I didn’t like planning my wedding and my wedding day wasn’t the best day of my life. J is the best thing that ever happened to me and being married to J is the best thing I’ve got going on for me, but my actual wedding day and all the crap leading up to it? Not all that fun. It was pretty high anxiety from start to finish. I was constantly worried about everything going right…*for everybody else.*
My brother and his fiance are having 4 attendants each (no one in my family is one of them…some of them live PLANE RIDES away). They ordered custom clothing that all of their attendants are buying to basically wear once.

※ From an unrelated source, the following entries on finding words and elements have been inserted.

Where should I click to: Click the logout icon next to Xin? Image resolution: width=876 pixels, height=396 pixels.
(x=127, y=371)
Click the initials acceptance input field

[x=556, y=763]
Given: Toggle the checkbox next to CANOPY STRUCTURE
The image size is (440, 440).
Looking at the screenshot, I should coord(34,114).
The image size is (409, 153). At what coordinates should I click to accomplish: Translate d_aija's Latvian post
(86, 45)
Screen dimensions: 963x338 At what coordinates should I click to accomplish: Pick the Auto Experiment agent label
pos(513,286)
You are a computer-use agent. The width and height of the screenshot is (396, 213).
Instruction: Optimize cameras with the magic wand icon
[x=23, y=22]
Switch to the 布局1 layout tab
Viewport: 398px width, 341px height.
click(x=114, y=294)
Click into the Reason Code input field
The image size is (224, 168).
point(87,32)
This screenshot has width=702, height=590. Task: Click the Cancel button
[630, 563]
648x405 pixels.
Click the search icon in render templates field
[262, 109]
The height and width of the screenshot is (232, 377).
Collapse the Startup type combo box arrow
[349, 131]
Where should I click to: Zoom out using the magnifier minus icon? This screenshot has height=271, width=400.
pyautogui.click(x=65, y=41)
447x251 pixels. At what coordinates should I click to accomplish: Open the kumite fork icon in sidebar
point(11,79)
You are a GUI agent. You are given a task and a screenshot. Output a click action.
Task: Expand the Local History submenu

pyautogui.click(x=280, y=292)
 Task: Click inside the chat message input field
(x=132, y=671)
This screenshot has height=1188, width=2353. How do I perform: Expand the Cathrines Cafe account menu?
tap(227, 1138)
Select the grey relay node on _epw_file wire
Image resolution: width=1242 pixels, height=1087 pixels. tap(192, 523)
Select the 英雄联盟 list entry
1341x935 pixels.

My brother’s in-laws and my parents are paying for *everything.* Neither my brother nor his bride-to-be are doing much work beyond cake tasting and showing up to things someone else has planned for them. I’m sure they’ll each have a ball at their wedding. Because their wedding will actually be a group of other people giving to and celebrating them, where they didn’t have to do much work or feel any pressure about making other people happy and comfortable. They don’t really care much about making anyone else happy and comfortable.
Sometimes I wonder how great my life would be if social anxiety wasn’t a part of it. If I could just go through life not constantly caring if everyone else is happy first. If I could just go through life not always worrying how every move I made affected everyone else. But that’s a silly thing for me to think about because I’m here. And I like me. I like that I naturally put other people first. I got lucky to find J, a man who, without social anxiety, also naturally puts other people first, and my life is awesome now. My wedding day wasn’t the best day of my life. But the day AFTER my wedding? The first day we were actually officially MARRIED? THAT was. And every day since then has been a tie.
I know the past couple of days I’ve sounded like I don’t love my brother (my mom actually accuses me of this fairly regularly in those explicit terms…’You don’t even LOVE your brother…’) or his fiance and I think poorly of them as people and I don’t want them to be happy. But I do want them to be happy. And I’d want that even if social anxiety didn’t program me that way…to want everyone else to be happy. I want them to have a grand love story. I want them to have decades of happiness together and a 50th wedding anniversary some day. Even though their lives and their personalities and their wedding are radically different from mine and J’s, I want the core of their marriage to be exactly the same. And I honestly can’t wait to celebrate with them at their big party this summer.